In 2023, Hittner ruled that Texas Senate Bill 12, legislation that criminalized drag performances in the presence of minors, was unconstitutional on five counts. He issued a permanent injunction against SB12.

== Professional and academic recognition ==
- State Bar of Texas' Presidents' Award as the Outstanding Lawyer in Texas (1984).
- Life Fellow of the Texas Bar Foundation and recipient of the Lola Wright Foundation Award for the Enhancement of Legal Ethics (1985).
- Association of Civil Trial and Appellate Specialists' Civil Judge of the Year (1988).
- American College of Trial Lawyers' Samuel E. Gates Award recognizing improvement of the U.S. litigation process (1989).
- Houston Press Criminal Judge of the Year (1999).
- Order of the Coif (honorary), the highest academic recognition for American law school graduates (2001).
- Texas Bar Foundation's Outstanding 50-Year Lawyer Award (2015).

== Publications and lectures ==
- "Summary Judgments in Texas: State and Federal Practice," 12 recurring law review articles 1981 to 2023.
- "Federal Civil Procedure Before Trial - Fifth Circuit," a three-volume treatise, first published in 1991 and updated annually.
- Contributing author to the State Bar of Texas' "Texas Civil Trial Handbook," first published in 1985.
- Contributing author to the State Bar of Texas' "Texas Collections Manual," first and second editions published in 1987.
- Contributing author to the 15-volume treatise, "Business and Commercial Litigation in Federal Courts," first, second, third, fourth, and fifth editions; initially published in 1998 and updated annually.
- Creator of "Saturday Morning in Court," a continuing legal education lecture series, presented nationwide from 1981 to 2007.
- Creator of "Humor in the Courtroom: Does it Really Exist?" a keynote presentation delivered across the United States and Canada from 1981 to 2007.
- Law school and college lecturer at schools throughout the country, including Harvard Law School, the University of Texas School of Law, Tulane Law School, University of Houston Law Center, South Texas College of Law, and the U.S. Military Academy at West Point.

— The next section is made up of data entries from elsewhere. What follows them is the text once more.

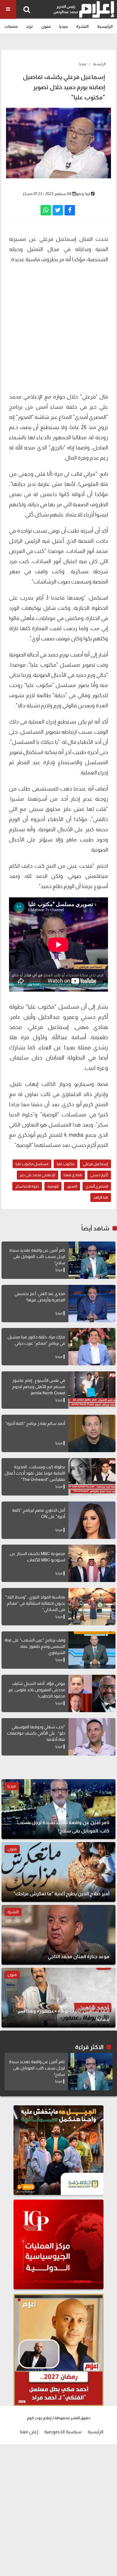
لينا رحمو (83, 193)
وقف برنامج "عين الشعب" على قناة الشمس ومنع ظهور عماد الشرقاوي (34, 1646)
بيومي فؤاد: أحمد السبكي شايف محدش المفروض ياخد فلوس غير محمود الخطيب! (36, 1689)
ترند (29, 26)
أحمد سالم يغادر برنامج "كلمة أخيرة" (35, 1423)
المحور (72, 1186)
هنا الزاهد (100, 1197)
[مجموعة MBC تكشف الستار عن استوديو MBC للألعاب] (92, 1563)
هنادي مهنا (73, 1175)
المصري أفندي (97, 1186)
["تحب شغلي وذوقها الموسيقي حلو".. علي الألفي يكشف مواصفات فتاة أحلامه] (92, 1737)
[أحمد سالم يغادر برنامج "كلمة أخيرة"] (92, 1433)
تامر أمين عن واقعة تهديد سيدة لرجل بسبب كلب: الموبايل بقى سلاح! (37, 1256)
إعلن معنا (29, 2431)
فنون (46, 26)
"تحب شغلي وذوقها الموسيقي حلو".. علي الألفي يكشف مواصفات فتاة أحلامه (36, 1733)
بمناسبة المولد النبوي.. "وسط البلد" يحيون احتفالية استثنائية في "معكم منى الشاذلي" (35, 1603)
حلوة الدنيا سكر (27, 1186)
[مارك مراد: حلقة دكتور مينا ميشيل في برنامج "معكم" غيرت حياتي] (92, 1346)
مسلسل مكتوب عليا (32, 1164)
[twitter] (57, 210)
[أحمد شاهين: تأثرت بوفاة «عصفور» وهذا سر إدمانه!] (59, 1998)
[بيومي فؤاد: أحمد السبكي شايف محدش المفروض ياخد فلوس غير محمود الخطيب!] (92, 1693)
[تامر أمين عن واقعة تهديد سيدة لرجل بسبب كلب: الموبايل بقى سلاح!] (92, 1260)
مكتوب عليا (65, 1164)
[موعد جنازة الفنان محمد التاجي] (59, 1935)
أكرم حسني (99, 1175)
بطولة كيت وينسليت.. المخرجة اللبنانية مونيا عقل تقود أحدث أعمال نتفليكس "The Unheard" (34, 1473)
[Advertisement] (58, 327)
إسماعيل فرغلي (95, 1164)
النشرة (82, 26)
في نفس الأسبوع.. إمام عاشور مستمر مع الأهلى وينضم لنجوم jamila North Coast (38, 1386)
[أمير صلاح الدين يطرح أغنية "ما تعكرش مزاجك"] (59, 1872)
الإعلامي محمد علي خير (37, 1175)
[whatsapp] (45, 210)
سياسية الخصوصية (63, 2431)
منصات (11, 26)
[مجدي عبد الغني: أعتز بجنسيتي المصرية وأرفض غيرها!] (92, 1303)
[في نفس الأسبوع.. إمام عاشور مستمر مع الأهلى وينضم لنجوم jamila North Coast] (92, 1390)
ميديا (63, 26)
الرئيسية (105, 26)
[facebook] (69, 210)
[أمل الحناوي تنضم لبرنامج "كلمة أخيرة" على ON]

== Personal life and memberships ==
Hittner has three children, four grandchildren, and two great-grandchildren.

He is a Master Mason, a member of the Scottish Rite of Freemasonry and the Shriners - embracing a family tradition that included his father and later his son. Masonic honors include the Thirty-Third Degree (1991); the Sam Houston Medal, the highest recognition of the Grand Lodge of Texas (2004); and the Thirty-Third Degree with Grand Cross - the rarest honor in Masonry (2019).

Hittner became a Cub Scout in 1947 and has maintained his membership in the Boy Scouts of America throughout adulthood. He has been a scoutmaster and for more than 40 years he has served as a member of both the Sam Houston Area Council Board of Directors and the National Jewish Committee on Scouting. He has been a voting delegate on the National Council of the Boy Scouts of America. His adult recognitions include the Silver Beaver Award (1974,) the Silver Antelope Award (1988) and the Distinguished Eagle Scout Award (1989).

Prior to his military service, he was a competitive flatwater canoeist and later served as a regional officer of the American Canoe Association. He is a member of the American Legion, the Association of the United States Army and the 82nd Airborne Division Association.

He is the founder and former president of the Brooklyn Dodgers Fan Club of Houston. Hittner has played the acoustic 12-string and electric bass guitars in the Texas Barflies, a country-western band.